§ What is required
Reproduce every line of the listing below word for word, without changing anything.

§ Extracted information

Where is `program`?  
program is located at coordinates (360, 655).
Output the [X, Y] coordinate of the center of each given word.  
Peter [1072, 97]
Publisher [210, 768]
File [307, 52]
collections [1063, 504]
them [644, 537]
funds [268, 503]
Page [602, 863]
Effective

§ Written solution
Where is `program`?  
program is located at coordinates (360, 655).
Output the [X, Y] coordinate of the center of each given word.  
Peter [1072, 97]
Publisher [210, 768]
File [307, 52]
collections [1063, 504]
them [644, 537]
funds [268, 503]
Page [602, 863]
Effective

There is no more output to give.